Я решил их куда-нибудь в парадное завести и там в них выстрелить. Почему-то мне показалось, что нужно обязательно куда-то завести. Очень уж я был уверен в своём пистолете.

— Идите, — говорю, — идите, не стесняйтесь…

Этот Ыгы говорит:

— Да что с ним разговаривать, ребята, чего он голову морочит…

— Идите, идите сюда, — говорю я, — идите…

«Если, — думаю, — они на меня бросятся, я в них сейчас же выстрелю. Вытащу пистолет и прямо в них выстрелю». Очень я был в своём пистолете уверен.

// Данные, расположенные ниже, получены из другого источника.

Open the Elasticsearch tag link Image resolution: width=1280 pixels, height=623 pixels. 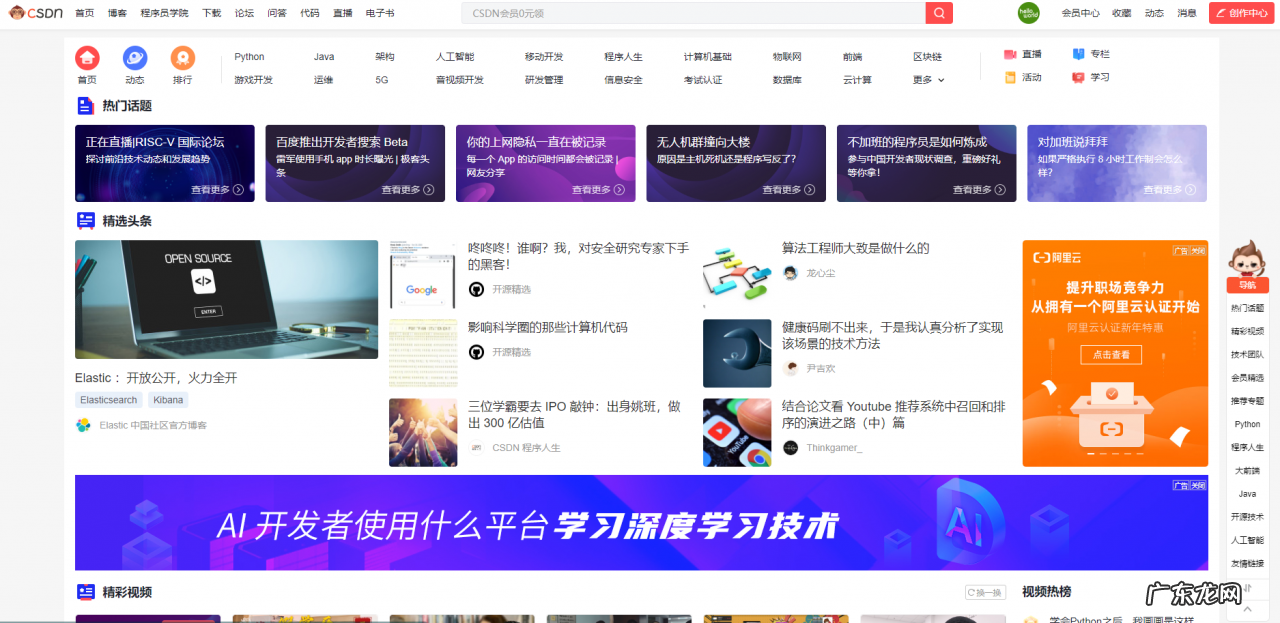click(108, 399)
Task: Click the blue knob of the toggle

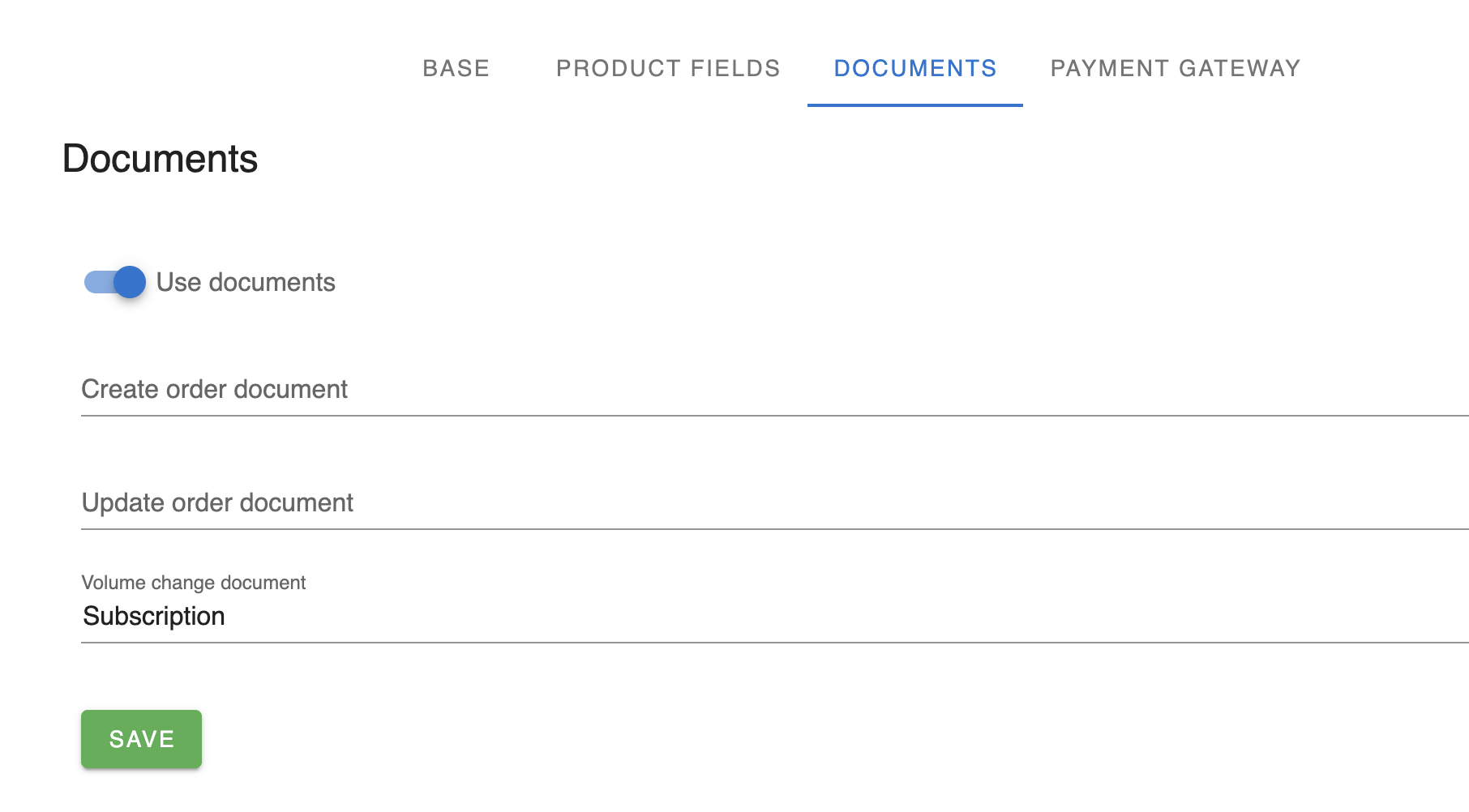Action: (x=130, y=282)
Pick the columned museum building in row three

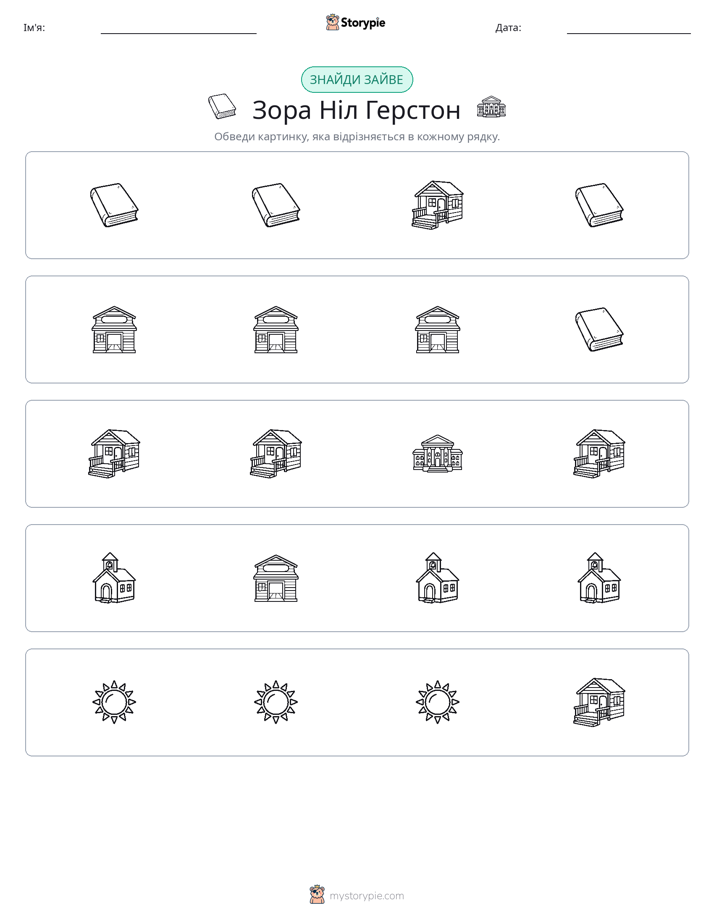(437, 453)
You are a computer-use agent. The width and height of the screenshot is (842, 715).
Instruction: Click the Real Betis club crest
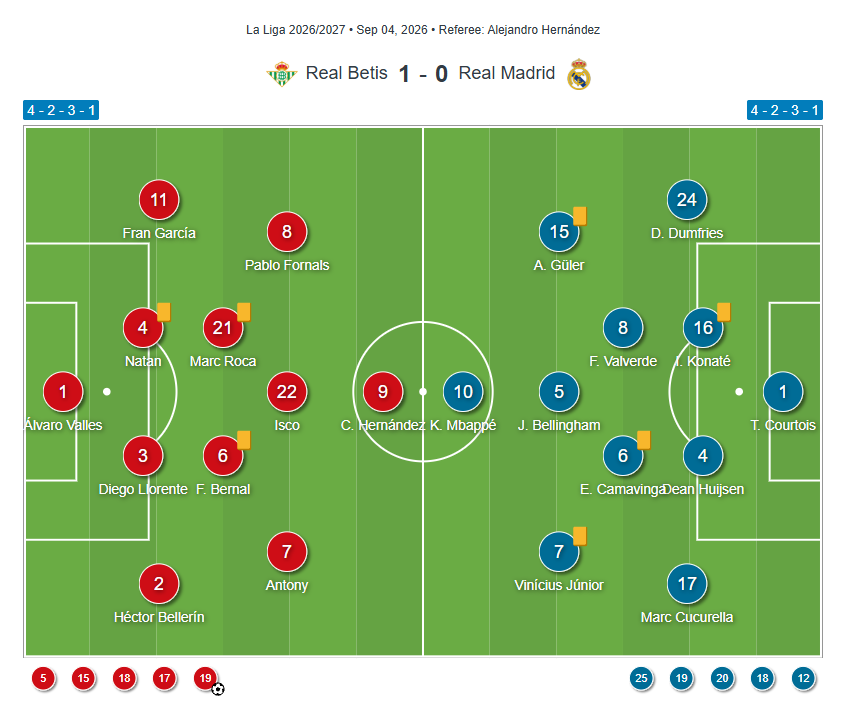pos(281,74)
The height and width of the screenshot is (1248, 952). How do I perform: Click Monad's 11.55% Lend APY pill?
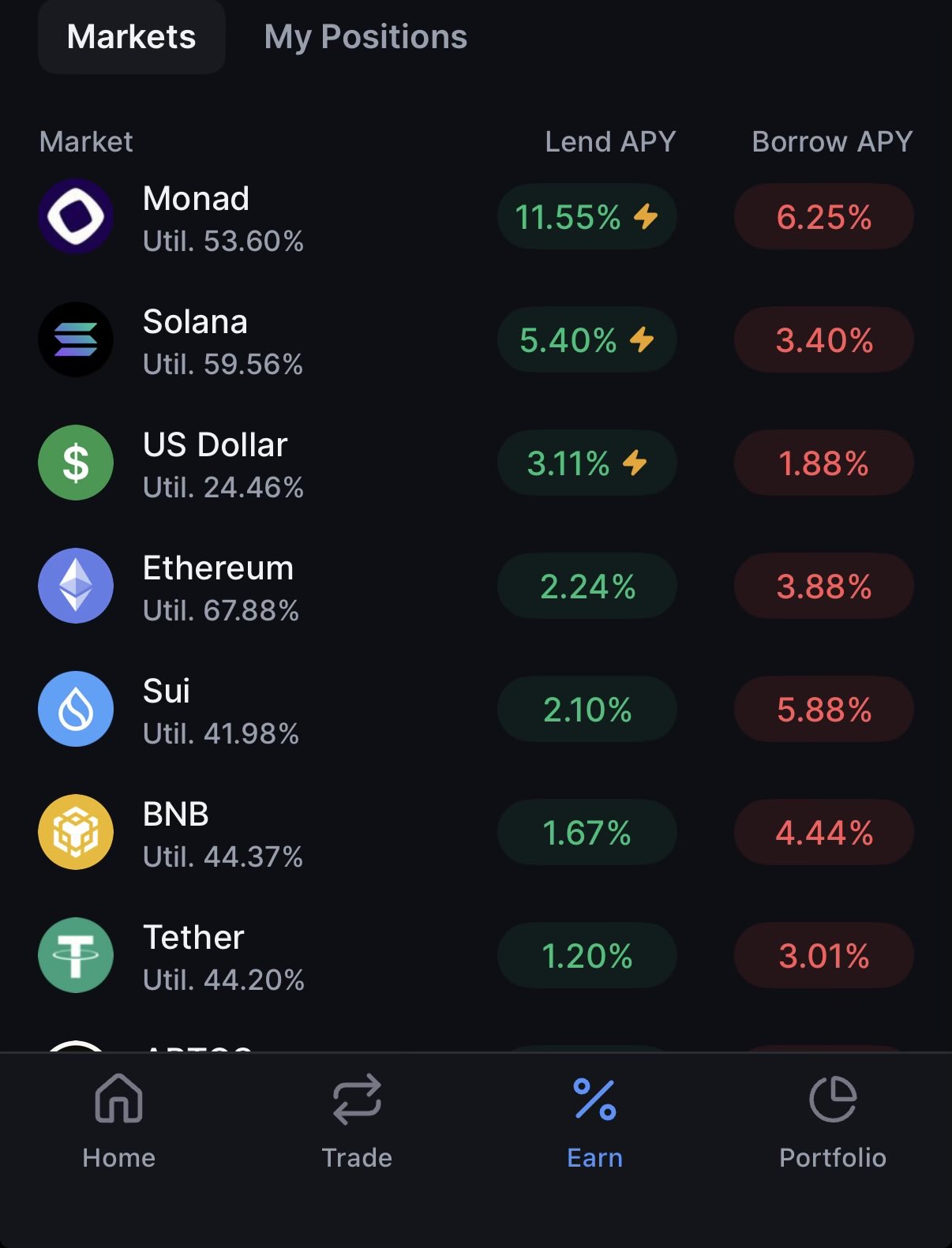[587, 216]
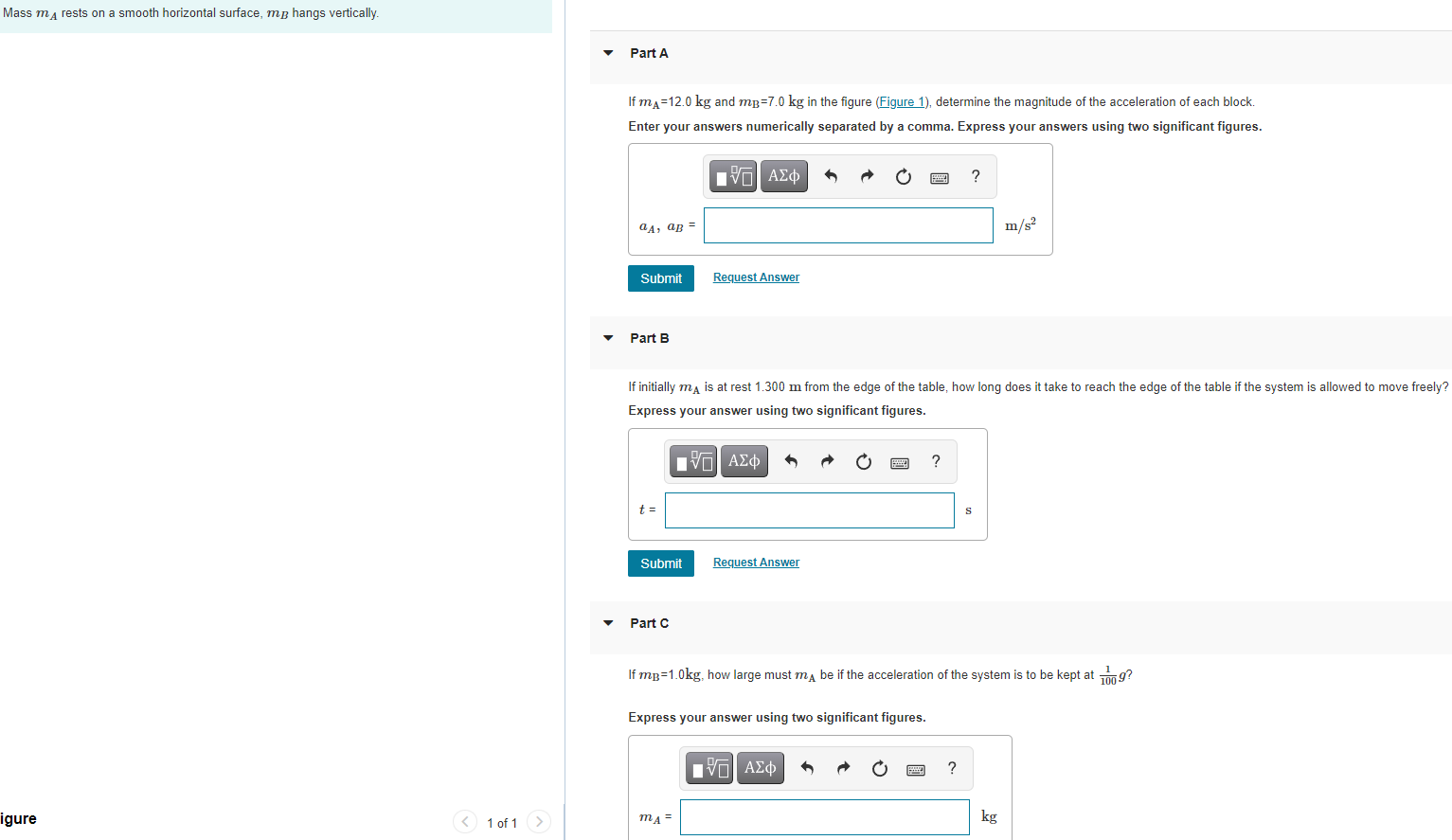
Task: Redo the entry in Part B toolbar
Action: (827, 461)
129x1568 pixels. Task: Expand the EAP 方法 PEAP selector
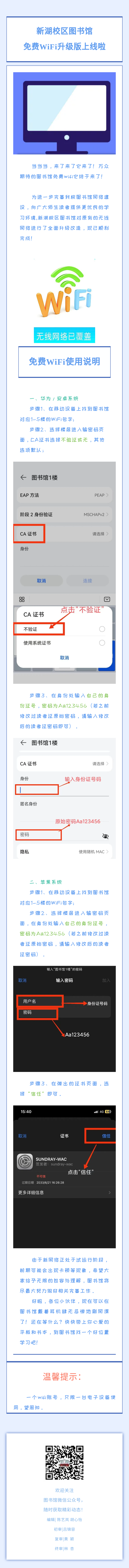[64, 495]
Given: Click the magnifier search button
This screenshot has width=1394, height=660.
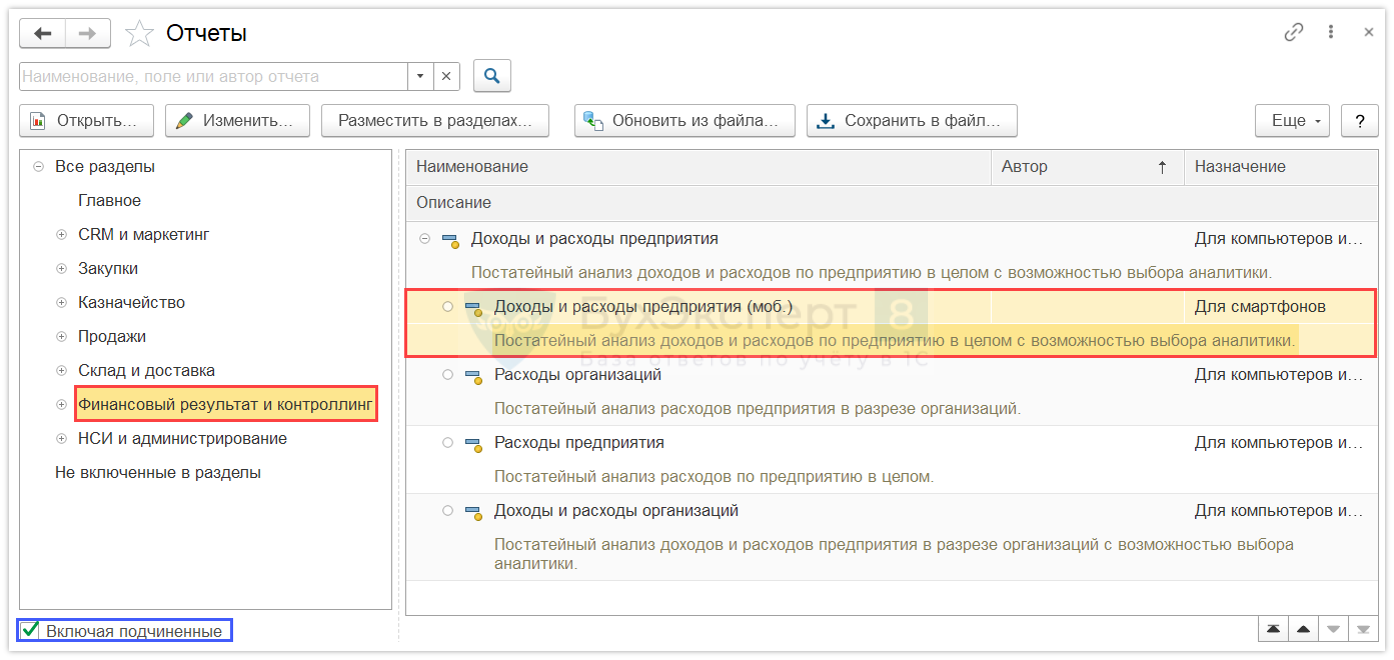Looking at the screenshot, I should pyautogui.click(x=492, y=76).
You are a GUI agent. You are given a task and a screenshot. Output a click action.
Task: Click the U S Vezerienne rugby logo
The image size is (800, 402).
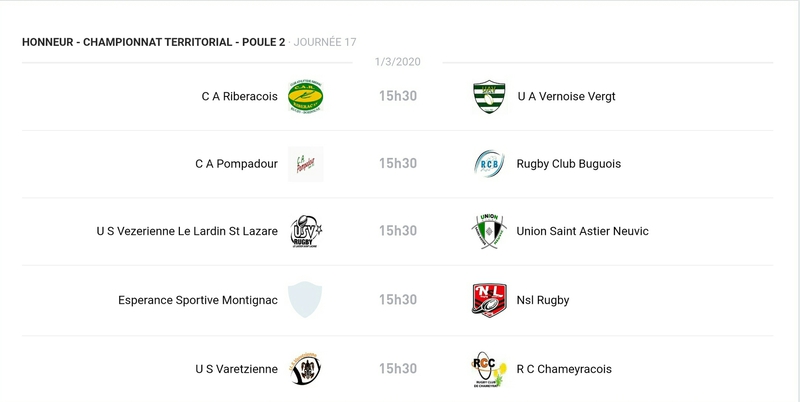[305, 231]
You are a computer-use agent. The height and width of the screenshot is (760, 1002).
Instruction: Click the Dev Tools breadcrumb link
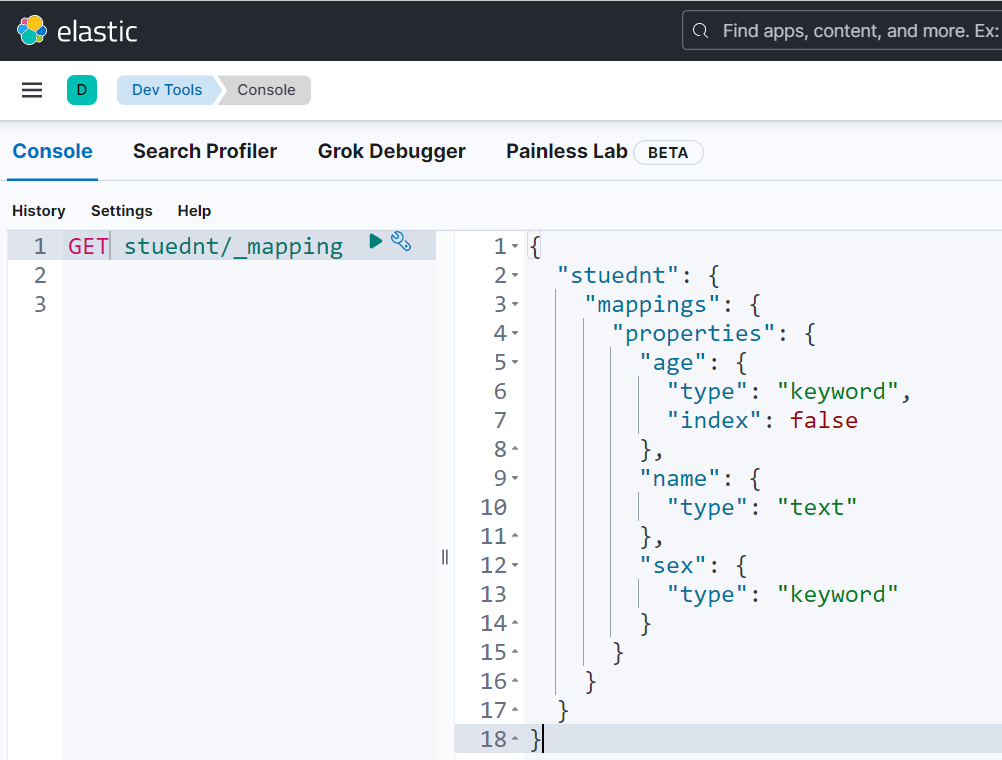tap(167, 90)

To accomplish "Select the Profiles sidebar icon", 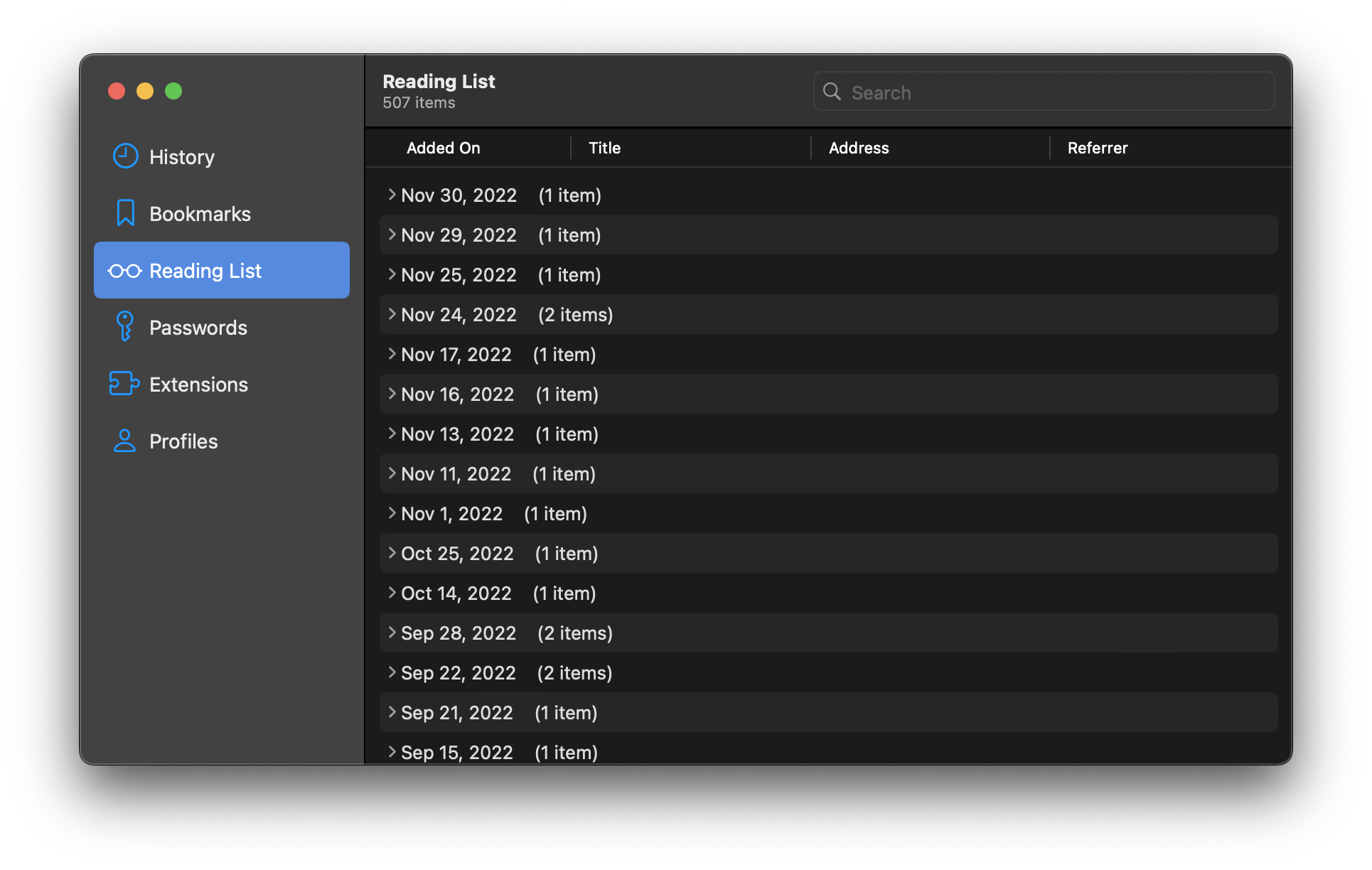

Нет, они почему-то на меня не бросились. Или они что-то недоброе почувствовали, или ещё что, только они вдруг остановились.

Ыгы говорит:

— Ты что, очумел, что ли?

— Молчи, болван, — говорю.

Он прямо опешил.

— Вот это да! — говорит.

— Ыгышка, — говорю, — чёртовая! Кочерыжка! Балаболка! Ыгышка!

Он прямо весь побледнел. Оттолкнул этих своих приятелей и говорит:

— Я с ним сейчас сам разделаюсь. Я ему сейчас его дурацкие уши оторву!

А я говорю:

— Ишь ты какой, Ыгышка! Иди-ка сюда!

«Если, — думаю, — он на меня сейчас полезет, я в него сейчас же выстрелю. А так всё-таки лучше его куда-нибудь в парадное затащить».

И я приближаюсь задом к парадному. А он идёт за мной. И лицо у него какое-то странное. Он сам как будто не может понять, в чём дело. Что-то он всё-таки почувствовал. Потому что не очень спешил. Но в парадное он всё-таки зашёл. А дружки его на улице остались.

Я задом поднимался по лестнице, а он за мной поднимался.

— Иди, иди, — говорил я, — иди…

Я всё поднимался, а тут я вперёд шагнул. Навстречу ему шагнул на одну ступеньку. И пистолет свой я вытащил осторожно, чтоб он раньше времени не выстрелил. Он, по-моему, даже не заметил, когда я его вытаскивал. Он всё на меня смотрел. И рот свой кривил. Пугал он меня своим кривым ртом, что ли?